Wenn der Tod aber nichts und das Leben alles ist, dann hat der Sterbende allen Grund neidisch auf die Lebenden zu sein. Und tatsächlich kennt die Sterbeforschung auch eine Phase des Zorns auf die Überlebenden. Von hier aus ist es nur noch ein kleiner Schritt zu der Vermutung, dass das schlechte Gewissen der Lebenden gegenüber den Toten eine Projektion des eigenen Sterbens ist. Der Zombiefilm wird damit zu einem Was-wäre-wenn-Spiel, in welchem zwar nicht die Möglichkeit eines ewigen Lebens aber einer ewigen Zornes-Phase des Sterbens bebildert wird.
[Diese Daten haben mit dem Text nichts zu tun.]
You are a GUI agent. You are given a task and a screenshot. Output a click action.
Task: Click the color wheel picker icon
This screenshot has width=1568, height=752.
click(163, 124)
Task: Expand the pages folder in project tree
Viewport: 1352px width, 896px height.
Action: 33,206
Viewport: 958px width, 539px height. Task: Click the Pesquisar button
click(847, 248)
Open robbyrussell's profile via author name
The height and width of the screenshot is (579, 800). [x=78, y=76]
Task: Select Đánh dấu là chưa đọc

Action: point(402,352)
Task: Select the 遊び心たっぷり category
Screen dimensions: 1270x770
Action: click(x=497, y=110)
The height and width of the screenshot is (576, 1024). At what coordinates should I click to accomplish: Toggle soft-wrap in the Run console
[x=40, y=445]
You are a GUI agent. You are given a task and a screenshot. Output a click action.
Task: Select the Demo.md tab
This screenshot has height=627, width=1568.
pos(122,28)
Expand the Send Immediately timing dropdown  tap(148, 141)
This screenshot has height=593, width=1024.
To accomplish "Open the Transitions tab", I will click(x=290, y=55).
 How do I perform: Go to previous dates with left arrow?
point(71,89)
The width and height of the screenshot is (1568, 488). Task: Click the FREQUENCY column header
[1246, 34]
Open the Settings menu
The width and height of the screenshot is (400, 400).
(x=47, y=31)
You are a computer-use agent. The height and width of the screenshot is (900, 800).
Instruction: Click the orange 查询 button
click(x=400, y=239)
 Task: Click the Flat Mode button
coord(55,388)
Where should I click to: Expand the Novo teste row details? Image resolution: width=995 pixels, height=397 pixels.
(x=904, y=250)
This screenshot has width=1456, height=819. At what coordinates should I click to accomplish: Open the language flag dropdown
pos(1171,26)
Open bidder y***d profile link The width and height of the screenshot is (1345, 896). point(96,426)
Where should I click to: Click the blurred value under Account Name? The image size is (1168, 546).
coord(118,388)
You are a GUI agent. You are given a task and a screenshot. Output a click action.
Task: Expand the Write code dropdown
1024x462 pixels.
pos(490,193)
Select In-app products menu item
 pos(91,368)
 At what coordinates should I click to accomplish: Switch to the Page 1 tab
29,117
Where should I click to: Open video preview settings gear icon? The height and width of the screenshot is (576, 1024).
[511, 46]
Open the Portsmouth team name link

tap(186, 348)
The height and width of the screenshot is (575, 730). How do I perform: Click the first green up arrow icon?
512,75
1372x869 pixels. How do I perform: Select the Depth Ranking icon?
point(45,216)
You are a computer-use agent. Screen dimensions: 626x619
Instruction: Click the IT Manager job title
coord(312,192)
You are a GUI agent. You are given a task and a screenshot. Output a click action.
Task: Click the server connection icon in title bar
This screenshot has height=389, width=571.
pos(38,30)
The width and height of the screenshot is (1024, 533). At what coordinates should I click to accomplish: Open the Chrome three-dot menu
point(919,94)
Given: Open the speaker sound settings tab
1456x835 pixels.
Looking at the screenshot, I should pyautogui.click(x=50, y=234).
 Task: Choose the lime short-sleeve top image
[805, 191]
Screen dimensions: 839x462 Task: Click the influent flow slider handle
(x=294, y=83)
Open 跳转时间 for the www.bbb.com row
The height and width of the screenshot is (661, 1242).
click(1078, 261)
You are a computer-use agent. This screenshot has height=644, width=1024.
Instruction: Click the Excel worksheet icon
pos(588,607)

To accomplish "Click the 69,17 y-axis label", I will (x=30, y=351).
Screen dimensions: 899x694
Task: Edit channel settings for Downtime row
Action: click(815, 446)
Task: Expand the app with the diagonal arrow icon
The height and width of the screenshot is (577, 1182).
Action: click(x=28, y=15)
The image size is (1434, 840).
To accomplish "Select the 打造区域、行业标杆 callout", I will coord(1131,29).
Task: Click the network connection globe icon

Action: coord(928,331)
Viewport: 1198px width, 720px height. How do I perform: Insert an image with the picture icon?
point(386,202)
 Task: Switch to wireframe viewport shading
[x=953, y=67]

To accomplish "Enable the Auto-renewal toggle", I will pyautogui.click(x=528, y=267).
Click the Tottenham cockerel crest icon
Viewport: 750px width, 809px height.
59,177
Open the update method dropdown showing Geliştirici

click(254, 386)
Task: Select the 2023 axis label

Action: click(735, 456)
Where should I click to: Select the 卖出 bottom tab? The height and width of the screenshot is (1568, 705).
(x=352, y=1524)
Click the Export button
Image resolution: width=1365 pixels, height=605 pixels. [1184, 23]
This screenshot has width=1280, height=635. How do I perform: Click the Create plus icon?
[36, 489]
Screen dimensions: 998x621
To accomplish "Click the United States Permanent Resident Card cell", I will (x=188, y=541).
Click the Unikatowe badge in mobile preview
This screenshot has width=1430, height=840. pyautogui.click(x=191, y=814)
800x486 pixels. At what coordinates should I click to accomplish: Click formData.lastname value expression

Die “Hölle der lebenden Toten” das sind die lebenden Anderen. Wenn der Tod, wie im Zombiefilm, Familienmitglieder trifft, die “noch nicht dran” gewesen wären, also vor allem Liebespartner und Kinder, dann verstärkt diese Projektion noch den Eindruck der Sinnlosigkeit und Verschwendung von Ressourcen, Möglichkeiten und (familiär-emotionaler) Investitionen. Der Tod als abstraktes Phänomen wird gegenständlich und in der Unperson des zombifizierten Familienmitgliedes kalkulierbar. Mit dem neuerlichen Töten des lebenden Toten macht man ihn nicht nur zu einem toten Toten, sondern man schreibt ihn ab.